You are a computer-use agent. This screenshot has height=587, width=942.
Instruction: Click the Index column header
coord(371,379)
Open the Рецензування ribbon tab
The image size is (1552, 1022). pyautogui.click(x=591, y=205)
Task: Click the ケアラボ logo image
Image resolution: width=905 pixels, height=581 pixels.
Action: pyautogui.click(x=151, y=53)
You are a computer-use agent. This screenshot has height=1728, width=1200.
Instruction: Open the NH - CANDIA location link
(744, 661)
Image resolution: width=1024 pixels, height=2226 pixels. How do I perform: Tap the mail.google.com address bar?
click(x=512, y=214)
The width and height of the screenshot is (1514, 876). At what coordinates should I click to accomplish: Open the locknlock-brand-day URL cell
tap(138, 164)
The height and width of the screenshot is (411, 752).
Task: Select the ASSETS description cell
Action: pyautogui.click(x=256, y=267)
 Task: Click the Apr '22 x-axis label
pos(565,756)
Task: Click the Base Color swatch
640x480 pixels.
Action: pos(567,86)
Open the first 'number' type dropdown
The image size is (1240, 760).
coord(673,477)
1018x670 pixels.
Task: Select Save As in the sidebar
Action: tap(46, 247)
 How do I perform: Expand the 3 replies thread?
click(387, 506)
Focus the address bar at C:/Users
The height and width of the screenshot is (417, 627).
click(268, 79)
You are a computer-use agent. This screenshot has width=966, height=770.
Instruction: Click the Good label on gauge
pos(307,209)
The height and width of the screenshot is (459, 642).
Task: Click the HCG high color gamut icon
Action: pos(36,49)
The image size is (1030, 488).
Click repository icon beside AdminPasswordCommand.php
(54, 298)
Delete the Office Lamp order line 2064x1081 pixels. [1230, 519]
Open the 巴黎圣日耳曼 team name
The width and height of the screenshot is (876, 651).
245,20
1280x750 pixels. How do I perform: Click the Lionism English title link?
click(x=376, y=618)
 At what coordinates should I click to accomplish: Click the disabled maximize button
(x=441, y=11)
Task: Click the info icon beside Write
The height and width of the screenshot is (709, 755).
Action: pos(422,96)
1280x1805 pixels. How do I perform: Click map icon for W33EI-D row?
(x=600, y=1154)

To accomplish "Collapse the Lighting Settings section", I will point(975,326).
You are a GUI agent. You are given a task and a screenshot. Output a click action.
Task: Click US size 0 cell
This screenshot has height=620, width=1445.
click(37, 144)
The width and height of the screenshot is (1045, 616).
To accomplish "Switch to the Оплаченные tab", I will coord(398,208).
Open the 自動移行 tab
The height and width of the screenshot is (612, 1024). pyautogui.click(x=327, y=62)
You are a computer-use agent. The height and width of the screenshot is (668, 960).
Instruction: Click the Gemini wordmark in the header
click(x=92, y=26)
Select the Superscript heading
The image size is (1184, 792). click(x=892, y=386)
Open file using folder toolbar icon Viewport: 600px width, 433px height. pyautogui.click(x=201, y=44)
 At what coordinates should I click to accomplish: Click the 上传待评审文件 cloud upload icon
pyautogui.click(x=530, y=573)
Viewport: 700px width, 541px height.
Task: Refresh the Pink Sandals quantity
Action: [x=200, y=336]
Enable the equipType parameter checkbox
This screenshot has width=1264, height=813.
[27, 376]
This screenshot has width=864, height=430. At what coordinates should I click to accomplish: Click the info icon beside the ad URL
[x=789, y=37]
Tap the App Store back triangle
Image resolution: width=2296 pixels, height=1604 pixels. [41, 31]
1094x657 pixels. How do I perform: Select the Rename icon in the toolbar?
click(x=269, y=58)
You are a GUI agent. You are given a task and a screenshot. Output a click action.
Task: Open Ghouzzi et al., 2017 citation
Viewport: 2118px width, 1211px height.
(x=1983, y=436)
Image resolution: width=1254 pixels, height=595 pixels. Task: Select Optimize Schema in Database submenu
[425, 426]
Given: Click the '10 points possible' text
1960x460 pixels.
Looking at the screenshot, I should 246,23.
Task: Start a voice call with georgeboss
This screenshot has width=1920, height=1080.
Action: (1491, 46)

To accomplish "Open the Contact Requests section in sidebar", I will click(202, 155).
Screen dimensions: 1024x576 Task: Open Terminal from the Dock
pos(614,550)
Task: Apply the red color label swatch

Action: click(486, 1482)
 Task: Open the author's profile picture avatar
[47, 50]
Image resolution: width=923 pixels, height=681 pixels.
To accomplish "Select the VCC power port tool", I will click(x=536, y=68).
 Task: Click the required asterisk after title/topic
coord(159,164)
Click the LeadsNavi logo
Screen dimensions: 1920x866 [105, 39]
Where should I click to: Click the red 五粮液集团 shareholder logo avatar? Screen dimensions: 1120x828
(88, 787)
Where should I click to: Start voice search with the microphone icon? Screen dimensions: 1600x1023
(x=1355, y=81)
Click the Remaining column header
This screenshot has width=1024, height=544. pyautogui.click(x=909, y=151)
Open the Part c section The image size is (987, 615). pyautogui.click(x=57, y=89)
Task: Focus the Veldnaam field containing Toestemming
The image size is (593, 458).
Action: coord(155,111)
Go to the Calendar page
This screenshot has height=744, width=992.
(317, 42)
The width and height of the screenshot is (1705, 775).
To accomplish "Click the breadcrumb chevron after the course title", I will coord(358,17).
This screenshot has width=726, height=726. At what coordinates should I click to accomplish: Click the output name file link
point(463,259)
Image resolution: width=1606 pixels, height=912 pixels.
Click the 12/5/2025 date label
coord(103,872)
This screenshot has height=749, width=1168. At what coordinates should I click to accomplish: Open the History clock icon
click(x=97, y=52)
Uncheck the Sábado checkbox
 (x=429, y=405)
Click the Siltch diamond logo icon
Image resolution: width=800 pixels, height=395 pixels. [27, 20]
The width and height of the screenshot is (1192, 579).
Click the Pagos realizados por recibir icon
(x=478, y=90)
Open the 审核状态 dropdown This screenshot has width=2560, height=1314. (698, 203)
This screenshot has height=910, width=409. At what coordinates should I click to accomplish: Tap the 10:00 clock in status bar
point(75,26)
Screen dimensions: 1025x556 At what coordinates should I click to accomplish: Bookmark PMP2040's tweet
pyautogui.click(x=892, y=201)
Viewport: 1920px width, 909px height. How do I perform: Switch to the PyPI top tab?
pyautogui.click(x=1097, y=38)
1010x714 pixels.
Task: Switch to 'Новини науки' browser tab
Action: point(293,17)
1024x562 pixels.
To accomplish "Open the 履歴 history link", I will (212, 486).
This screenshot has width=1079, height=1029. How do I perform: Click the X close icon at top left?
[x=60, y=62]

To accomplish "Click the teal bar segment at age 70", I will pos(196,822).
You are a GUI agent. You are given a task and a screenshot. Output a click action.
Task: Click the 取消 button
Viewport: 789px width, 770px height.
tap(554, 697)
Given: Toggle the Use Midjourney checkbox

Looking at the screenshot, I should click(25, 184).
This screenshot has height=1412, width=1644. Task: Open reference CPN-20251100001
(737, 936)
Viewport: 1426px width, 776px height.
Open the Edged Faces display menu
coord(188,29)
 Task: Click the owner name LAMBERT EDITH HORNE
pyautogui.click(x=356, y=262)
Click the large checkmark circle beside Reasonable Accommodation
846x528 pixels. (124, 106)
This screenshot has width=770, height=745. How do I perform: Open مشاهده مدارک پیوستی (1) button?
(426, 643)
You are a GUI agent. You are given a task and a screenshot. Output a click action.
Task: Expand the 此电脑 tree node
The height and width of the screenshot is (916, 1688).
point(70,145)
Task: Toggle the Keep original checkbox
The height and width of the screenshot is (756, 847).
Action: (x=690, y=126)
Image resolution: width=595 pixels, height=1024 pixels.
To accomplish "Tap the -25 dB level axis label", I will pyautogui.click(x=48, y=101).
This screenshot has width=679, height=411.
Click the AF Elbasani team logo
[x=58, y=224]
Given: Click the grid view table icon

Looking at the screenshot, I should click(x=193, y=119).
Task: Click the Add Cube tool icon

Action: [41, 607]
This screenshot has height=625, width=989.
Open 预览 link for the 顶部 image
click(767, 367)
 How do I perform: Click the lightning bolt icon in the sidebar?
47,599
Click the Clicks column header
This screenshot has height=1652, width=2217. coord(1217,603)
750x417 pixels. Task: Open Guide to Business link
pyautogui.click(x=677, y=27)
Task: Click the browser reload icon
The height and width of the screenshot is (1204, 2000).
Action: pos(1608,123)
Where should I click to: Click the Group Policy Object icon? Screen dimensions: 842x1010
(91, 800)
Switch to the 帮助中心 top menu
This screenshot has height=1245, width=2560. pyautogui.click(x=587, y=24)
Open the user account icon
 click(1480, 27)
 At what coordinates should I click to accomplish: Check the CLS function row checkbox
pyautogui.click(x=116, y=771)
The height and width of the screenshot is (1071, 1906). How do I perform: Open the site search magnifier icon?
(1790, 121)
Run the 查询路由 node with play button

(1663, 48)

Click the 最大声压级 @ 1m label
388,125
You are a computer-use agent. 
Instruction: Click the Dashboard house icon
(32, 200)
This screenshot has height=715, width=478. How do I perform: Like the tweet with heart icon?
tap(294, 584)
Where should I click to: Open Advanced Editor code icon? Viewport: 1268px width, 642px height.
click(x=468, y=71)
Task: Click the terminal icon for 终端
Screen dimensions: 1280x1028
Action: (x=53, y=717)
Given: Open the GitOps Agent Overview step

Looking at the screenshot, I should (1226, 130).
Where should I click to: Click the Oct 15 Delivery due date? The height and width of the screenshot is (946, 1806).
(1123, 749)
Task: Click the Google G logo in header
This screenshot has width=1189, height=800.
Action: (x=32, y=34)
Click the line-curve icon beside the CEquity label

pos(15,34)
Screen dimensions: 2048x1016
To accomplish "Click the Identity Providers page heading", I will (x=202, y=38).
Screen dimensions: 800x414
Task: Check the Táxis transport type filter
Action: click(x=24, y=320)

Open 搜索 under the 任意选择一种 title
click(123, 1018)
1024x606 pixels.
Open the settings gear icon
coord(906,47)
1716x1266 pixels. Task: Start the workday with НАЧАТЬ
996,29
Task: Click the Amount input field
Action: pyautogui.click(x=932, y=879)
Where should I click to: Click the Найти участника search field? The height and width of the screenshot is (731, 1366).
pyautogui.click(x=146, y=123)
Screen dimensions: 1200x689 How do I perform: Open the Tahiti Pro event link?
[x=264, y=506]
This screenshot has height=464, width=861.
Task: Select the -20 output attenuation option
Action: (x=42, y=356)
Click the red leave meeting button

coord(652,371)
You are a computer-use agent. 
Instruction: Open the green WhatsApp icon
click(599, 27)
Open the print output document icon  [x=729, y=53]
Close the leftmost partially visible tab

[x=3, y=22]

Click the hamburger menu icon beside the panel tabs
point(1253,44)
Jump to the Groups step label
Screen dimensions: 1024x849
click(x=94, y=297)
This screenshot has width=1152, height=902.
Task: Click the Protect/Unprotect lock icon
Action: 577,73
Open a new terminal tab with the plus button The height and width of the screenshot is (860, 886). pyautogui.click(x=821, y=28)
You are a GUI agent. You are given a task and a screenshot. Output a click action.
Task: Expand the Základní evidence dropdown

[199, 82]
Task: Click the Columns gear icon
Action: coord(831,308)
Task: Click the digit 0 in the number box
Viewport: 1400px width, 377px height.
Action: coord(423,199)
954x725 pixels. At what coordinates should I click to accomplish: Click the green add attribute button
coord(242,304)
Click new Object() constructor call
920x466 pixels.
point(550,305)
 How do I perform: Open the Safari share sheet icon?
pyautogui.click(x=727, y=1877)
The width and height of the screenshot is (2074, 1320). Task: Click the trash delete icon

------

Challenge
Return the lines of the records above exactly, starting with the line that contains "1280x1805 pixels. How" and going on through the line that contains "I will coord(398,208).", with both of those lines included.

Output below
1280x1805 pixels. How do I perform: Click map icon for W33EI-D row?
(x=600, y=1154)

To accomplish "Collapse the Lighting Settings section", I will point(975,326).
You are a GUI agent. You are given a task and a screenshot. Output a click action.
Task: Click US size 0 cell
This screenshot has height=620, width=1445.
click(37, 144)
The width and height of the screenshot is (1045, 616).
To accomplish "Switch to the Оплаченные tab", I will coord(398,208).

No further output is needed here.